• Palazzo Avino, Where The See Stands Still - Marco Nereo Rotelli

Introduzione di Mariella Avino

Difficile immaginare come un luogo della memoria, del proprio cammino, del proprio vissuto possa d’un tratto vestirsi di una luce nuova… Ecco apparire un diverso angolo, un’interpretazione inesplorata di uno scorcio consueto, un nuovo percorso, un inatteso gioco di luci, un colore improvvisamente unico del cielo, del mare, del tutto…
Ed ecco che gli archi, le volte, il “Palazzo”, i muri, la natura assumono un nuovo significato, diverso… diverso nella sua pienezza, diverso nel messaggio che trasmette… Così le corde del cuore cominciano a suonare…
Non si conoscono mai veramente i luoghi o forse non è facile conoscerli veramente… Pensavo di conoscerti Palazzo, e invece, non sapevo che i tuoi volti più magici li avrei scoperti grazie ad un incontro con l’Arte…
Questo progetto è l’interpretazione dell’anima del luogo, del “mio” luogo, del “nostro” luogo, in fondo è di tutti coloro che lo fanno proprio…

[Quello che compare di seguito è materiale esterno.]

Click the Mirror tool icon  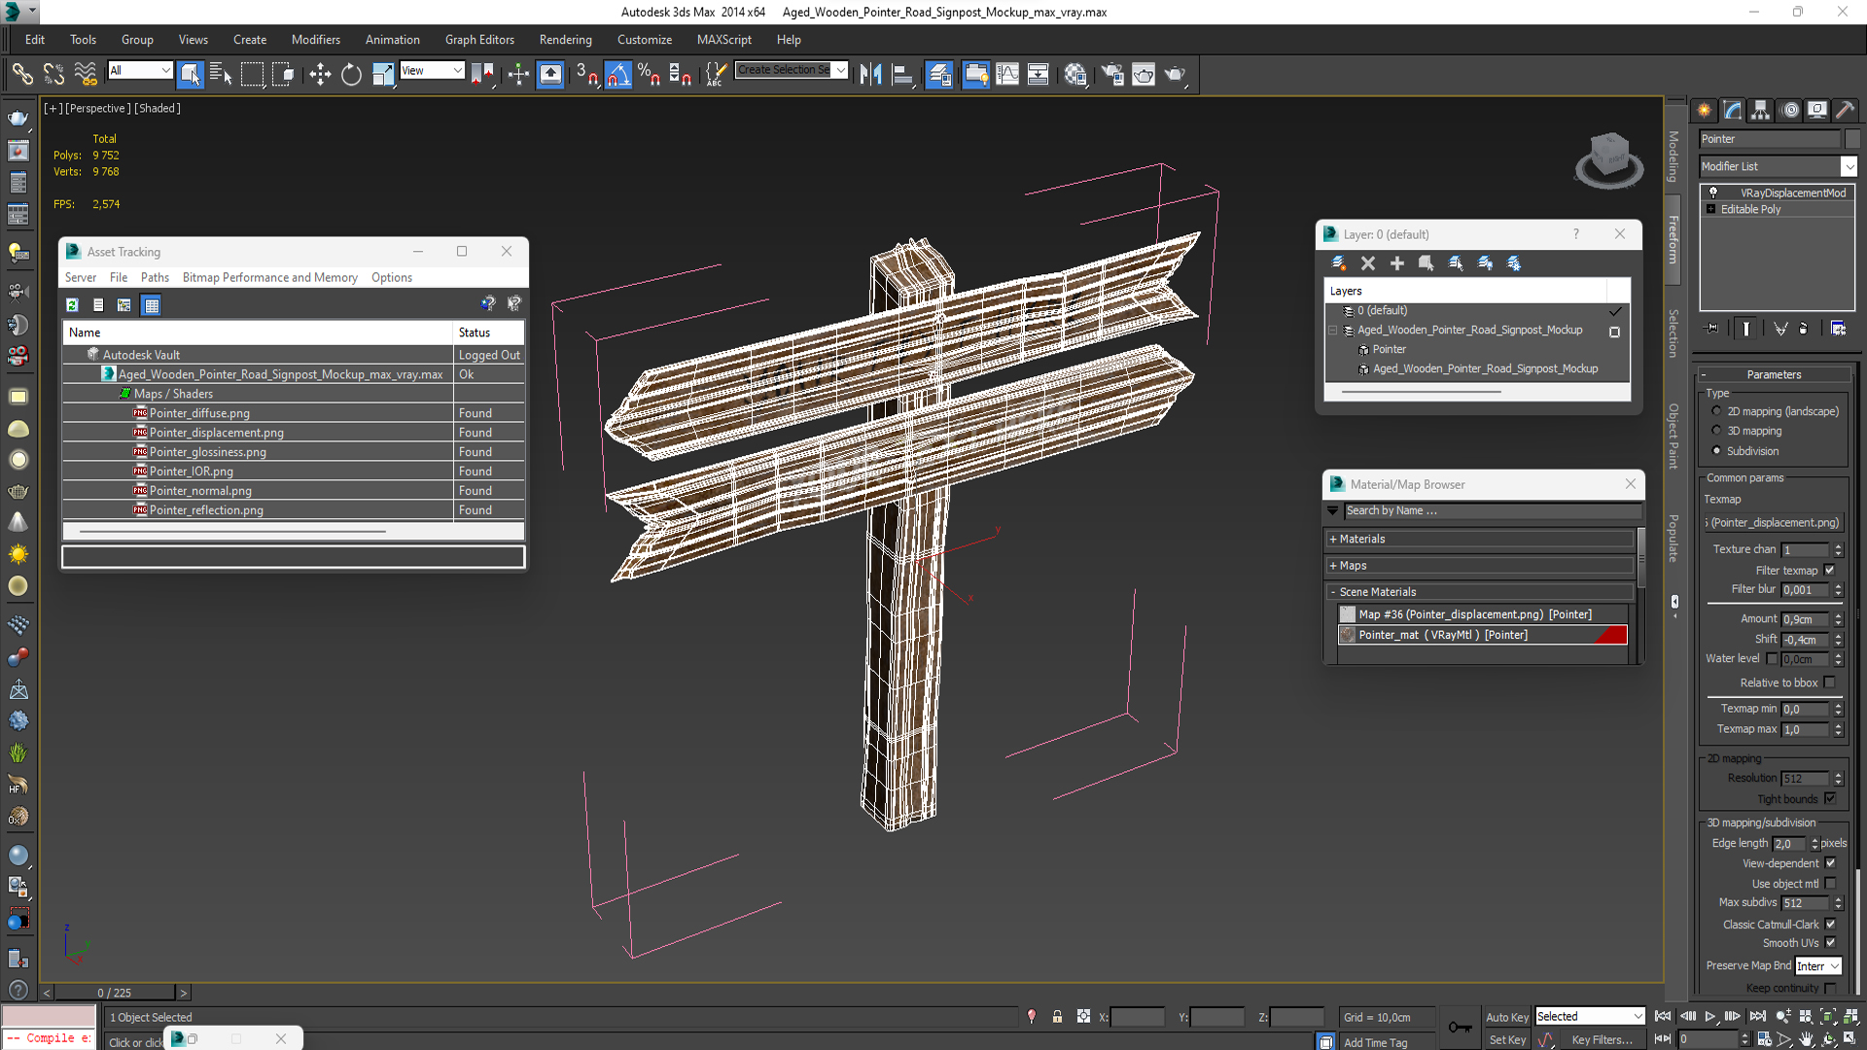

Le opere di Marco Nereo Rotelli sono delle istantanee, fulminee interpretazioni della magia del luogo… L’azzurro nelle sue varie forme, sfaccettature, fluttuazioni, mutazioni… Ciascuna opera camaleonticamente “si affaccia” al mare, al cielo, alla terra e ne dà la sua unica, irripetibile versione riflessa… Sì mi piace immaginarle come “specchi” queste opere… In fondo riflettono il meglio, il più bello, l’unico che c’è qui, nel Palazzo e nei suoi dintorni…
Le opere “camminano”, “esplorano” il luogo, “parlano” con le sue mille dimensioni… Ecco una “forma umana” affacciarsi nel pozzo, un violino aleggiare negli eleganti saloni, un “love” perdersi nei colori del cielo all’alba, uno specchio anelare lo scorrere scrosciante della cascata…
In fondo sì mi sento come la ragazza dal collo bianco dal profilo sonnambulo… È la bellezza che stordisce, che intorpidisce e io ne sono inebriata, stregata, grazie al Palazzo, alla sua magia, all’unica e irripetibile interpretazione che ne viene data.